Music Lessons: The College de France Lectures
by Pierre Boulez (Music 780 Bou)
Composer and conductor Pierre
Boulez was one of the most significant figures in post-WWII 20th century
classical music. In the 1950s, he was at the forefront of contemporary
composition, both as a composer himself and as a proponent of the work of peers
like Karlheinz Stockhausen, Luciano Berio, and Luigi Nono. In the 1960s, he
continued to compose while taking on responsibilities as a conductor. By the
1970s, he was one of the most renowned conductors in the world, conducting the
BBC Symphony and directing the New York Philharmonic, as well as important
chamber groups like the Ensemble Intercontemporain (which he also founded). He
was conductor on so many notable recordings of 20th century pieces that it’s
hard to find important works he hasn’t worked with.
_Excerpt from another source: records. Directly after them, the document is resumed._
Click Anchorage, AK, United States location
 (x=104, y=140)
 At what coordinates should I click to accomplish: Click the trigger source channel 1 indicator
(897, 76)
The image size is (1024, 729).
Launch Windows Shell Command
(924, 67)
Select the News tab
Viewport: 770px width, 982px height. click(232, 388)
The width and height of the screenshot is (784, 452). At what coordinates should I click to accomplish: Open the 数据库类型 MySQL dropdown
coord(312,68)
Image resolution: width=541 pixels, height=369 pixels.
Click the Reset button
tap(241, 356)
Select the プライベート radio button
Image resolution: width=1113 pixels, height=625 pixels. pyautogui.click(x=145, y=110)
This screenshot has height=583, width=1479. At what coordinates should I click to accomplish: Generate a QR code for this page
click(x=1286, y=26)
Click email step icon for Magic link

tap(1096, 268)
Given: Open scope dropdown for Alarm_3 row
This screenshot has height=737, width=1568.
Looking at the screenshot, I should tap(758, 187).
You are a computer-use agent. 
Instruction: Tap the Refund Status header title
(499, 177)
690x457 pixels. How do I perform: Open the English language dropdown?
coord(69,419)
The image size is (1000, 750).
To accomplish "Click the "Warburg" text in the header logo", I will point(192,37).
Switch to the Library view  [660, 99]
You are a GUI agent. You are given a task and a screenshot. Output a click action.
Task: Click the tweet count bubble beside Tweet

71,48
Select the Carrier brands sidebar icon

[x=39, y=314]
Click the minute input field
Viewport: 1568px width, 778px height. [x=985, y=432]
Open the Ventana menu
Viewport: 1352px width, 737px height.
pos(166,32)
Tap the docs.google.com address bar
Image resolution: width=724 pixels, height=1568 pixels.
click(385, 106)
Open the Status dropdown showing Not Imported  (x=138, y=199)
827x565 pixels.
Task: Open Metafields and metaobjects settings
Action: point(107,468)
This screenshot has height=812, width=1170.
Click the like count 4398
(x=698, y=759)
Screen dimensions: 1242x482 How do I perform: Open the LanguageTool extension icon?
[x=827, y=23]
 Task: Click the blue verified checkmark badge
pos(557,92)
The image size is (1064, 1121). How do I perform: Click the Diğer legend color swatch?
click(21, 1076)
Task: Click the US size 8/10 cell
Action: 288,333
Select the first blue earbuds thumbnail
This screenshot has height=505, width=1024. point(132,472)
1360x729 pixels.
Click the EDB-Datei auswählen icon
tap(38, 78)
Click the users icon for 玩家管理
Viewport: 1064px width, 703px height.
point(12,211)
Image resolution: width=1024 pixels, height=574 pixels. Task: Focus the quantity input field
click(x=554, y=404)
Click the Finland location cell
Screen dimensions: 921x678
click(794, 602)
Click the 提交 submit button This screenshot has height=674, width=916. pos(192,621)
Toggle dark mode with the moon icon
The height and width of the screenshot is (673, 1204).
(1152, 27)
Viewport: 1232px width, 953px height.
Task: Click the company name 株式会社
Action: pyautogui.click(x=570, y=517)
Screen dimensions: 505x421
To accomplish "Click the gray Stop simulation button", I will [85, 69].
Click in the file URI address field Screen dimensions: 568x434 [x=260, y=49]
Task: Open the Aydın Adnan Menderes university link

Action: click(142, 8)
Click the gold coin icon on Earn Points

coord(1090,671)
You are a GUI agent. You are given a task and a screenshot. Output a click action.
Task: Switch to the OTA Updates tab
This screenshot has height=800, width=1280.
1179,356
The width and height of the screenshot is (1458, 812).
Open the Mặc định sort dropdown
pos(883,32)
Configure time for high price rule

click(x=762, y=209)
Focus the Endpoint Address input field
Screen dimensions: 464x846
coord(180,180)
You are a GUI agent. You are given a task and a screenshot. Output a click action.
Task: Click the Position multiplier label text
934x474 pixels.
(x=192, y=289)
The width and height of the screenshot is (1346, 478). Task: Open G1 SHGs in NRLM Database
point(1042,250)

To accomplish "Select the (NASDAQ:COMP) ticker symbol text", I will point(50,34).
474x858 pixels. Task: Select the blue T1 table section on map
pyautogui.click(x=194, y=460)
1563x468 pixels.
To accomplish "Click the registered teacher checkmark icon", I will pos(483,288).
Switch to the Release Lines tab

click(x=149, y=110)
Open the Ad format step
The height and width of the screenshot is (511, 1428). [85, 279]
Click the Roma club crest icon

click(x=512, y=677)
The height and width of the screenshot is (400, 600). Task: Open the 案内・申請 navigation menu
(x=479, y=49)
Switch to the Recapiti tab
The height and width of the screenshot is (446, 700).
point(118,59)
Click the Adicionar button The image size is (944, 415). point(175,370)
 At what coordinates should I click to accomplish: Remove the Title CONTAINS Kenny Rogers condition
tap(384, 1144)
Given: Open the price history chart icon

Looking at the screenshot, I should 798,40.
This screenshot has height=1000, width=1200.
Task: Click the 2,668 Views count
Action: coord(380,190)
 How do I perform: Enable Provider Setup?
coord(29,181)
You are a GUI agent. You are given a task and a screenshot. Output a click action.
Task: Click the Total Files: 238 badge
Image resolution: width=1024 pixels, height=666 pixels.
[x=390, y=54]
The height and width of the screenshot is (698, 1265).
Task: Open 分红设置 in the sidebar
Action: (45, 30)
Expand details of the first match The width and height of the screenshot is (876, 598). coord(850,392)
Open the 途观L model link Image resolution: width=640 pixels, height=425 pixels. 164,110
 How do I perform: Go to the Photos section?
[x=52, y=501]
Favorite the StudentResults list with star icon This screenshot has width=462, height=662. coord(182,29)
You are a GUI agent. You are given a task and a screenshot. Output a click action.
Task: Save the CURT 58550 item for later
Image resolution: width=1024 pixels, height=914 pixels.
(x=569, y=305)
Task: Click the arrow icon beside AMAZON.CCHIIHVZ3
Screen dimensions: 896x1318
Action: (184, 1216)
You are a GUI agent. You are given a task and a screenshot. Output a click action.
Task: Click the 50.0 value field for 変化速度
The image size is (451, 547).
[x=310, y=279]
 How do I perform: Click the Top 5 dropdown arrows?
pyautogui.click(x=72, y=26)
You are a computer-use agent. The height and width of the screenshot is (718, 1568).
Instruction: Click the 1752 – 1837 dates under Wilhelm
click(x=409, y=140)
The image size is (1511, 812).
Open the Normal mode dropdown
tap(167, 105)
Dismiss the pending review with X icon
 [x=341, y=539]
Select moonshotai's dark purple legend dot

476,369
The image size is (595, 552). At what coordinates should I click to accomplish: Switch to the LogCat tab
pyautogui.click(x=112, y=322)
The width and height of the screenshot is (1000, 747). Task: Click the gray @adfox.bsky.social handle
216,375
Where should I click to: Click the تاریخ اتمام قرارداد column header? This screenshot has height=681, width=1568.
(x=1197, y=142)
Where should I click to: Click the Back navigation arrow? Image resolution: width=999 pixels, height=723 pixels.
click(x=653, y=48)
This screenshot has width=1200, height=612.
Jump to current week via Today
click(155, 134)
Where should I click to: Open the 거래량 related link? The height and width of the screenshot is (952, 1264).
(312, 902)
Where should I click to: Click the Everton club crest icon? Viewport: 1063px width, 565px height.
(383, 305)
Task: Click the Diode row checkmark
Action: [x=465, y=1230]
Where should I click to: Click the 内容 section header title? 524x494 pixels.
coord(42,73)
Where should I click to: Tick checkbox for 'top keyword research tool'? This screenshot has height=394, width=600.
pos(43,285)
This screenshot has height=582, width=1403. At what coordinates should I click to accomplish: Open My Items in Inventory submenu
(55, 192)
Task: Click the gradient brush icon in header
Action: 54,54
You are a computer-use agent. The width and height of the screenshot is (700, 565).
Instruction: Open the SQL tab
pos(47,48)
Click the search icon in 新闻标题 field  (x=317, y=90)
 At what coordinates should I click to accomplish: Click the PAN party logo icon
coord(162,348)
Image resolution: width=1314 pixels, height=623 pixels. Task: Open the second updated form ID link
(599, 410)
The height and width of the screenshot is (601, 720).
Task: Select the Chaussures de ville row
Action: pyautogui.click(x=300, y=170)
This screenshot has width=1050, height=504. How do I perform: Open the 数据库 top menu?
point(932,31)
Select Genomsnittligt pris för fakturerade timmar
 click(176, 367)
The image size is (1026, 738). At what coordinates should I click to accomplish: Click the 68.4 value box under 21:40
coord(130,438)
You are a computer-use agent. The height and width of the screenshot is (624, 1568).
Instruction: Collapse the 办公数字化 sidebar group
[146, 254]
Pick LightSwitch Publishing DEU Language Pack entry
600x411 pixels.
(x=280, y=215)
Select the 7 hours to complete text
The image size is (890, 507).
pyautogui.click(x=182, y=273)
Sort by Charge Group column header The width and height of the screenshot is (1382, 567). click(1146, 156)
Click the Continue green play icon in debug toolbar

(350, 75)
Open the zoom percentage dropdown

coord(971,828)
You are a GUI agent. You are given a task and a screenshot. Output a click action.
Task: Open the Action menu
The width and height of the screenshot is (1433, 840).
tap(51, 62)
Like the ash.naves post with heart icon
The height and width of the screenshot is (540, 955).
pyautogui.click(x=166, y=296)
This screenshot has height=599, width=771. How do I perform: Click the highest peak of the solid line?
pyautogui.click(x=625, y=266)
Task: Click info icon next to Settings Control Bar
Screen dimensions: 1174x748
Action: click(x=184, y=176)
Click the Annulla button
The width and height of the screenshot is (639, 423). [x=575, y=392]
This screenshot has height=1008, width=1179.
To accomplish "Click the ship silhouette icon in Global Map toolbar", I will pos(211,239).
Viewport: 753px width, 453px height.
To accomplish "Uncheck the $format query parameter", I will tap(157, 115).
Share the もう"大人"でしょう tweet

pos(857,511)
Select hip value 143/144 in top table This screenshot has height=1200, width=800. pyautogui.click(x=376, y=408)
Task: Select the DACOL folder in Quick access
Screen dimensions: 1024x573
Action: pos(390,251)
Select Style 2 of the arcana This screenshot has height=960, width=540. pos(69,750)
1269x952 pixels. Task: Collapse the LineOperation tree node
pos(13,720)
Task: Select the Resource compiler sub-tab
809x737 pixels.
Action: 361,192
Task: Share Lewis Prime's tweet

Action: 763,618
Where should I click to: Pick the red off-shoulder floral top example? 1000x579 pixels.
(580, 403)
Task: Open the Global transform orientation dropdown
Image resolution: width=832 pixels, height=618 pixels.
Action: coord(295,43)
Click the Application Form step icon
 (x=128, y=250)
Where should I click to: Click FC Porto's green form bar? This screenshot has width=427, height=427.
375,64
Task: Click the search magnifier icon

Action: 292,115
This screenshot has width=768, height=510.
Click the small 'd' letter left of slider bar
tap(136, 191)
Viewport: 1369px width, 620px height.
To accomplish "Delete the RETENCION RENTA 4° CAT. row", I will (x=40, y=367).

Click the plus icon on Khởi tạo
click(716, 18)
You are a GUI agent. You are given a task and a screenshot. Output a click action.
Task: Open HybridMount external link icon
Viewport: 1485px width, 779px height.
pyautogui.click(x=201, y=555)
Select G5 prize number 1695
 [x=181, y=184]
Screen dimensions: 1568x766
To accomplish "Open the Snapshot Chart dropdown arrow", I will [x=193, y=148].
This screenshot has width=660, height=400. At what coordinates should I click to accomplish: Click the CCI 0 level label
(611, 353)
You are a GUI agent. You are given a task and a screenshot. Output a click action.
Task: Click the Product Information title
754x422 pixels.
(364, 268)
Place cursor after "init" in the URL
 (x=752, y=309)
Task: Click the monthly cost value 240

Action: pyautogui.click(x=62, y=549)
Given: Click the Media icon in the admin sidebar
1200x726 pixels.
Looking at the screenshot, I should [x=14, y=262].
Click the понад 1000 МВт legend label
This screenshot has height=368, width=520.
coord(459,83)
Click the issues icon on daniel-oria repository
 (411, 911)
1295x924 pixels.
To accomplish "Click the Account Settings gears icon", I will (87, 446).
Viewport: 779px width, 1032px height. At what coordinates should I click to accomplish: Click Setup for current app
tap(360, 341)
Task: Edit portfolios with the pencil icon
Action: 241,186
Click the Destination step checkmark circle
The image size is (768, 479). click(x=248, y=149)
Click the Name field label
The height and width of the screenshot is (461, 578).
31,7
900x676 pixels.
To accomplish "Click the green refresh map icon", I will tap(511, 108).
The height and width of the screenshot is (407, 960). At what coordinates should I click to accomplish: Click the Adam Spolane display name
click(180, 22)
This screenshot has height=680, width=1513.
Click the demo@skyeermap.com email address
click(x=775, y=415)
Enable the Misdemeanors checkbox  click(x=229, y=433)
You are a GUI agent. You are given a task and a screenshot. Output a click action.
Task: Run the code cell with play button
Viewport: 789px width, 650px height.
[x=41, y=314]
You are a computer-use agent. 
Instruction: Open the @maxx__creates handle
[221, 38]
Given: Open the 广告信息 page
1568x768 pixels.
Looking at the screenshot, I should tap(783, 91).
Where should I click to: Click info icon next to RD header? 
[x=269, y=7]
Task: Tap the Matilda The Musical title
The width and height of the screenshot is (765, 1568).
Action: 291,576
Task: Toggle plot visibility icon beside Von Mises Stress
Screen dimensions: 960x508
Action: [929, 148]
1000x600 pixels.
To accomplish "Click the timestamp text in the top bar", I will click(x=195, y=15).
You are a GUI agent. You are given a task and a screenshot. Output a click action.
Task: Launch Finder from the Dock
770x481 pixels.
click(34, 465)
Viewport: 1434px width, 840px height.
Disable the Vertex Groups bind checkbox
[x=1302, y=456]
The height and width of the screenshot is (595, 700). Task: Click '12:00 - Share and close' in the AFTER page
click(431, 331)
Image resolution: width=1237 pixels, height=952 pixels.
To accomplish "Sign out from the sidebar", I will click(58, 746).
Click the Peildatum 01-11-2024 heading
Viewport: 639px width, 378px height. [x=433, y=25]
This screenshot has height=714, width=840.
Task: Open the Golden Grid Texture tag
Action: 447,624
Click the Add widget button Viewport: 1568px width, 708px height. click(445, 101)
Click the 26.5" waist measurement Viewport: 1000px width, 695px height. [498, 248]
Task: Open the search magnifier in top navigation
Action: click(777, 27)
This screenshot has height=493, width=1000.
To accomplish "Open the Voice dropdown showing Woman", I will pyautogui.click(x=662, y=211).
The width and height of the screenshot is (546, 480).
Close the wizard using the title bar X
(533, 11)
Boulez worked as a music educator
throughout his career as well. In the 1950s, he taught and performed at
Darmstadt, which was an important incubator for avant-garde composers in Europe
that came to be known as the “Darmstadt School” for its contributions in that
era. In the 1970s, he founded IRCAM in Paris, an important facility for
research and development of electroacoustic music throughout Europe. He was
also the Chair of Invention, Technique and Language in Music at the College de
France from 1976 to 1995. And his tenure there is where we pick up the story
today: Boulez prepared lots of writings that he used for lectures at the
College de France, which are the most comprehensive window into his thoughts
about a wide range of musical subjects. The lectures have finally been
translated into English, and published in a volume called Music Lessons, edited and translated by Jonathan
Dunsby, Jonathan Goldman, and Arnold Whittall. It’s been a very long time since
the English-speaking portions of the world got to read some of Boulez’s
thoughts in his own words — his last book in English, “Orientations,” was
published in 1986.
So this is a big deal. If you’re
interested in 20th Century classical music, Boulez was a participant and
authority on just about every element of modern music. If you’re a composer or
aspiring composer, you’ll additionally find lectures here that are as close as
you’re going to get to having a class with Boulez on composition. That’s one
heck of a deal with your library card, if you ask me.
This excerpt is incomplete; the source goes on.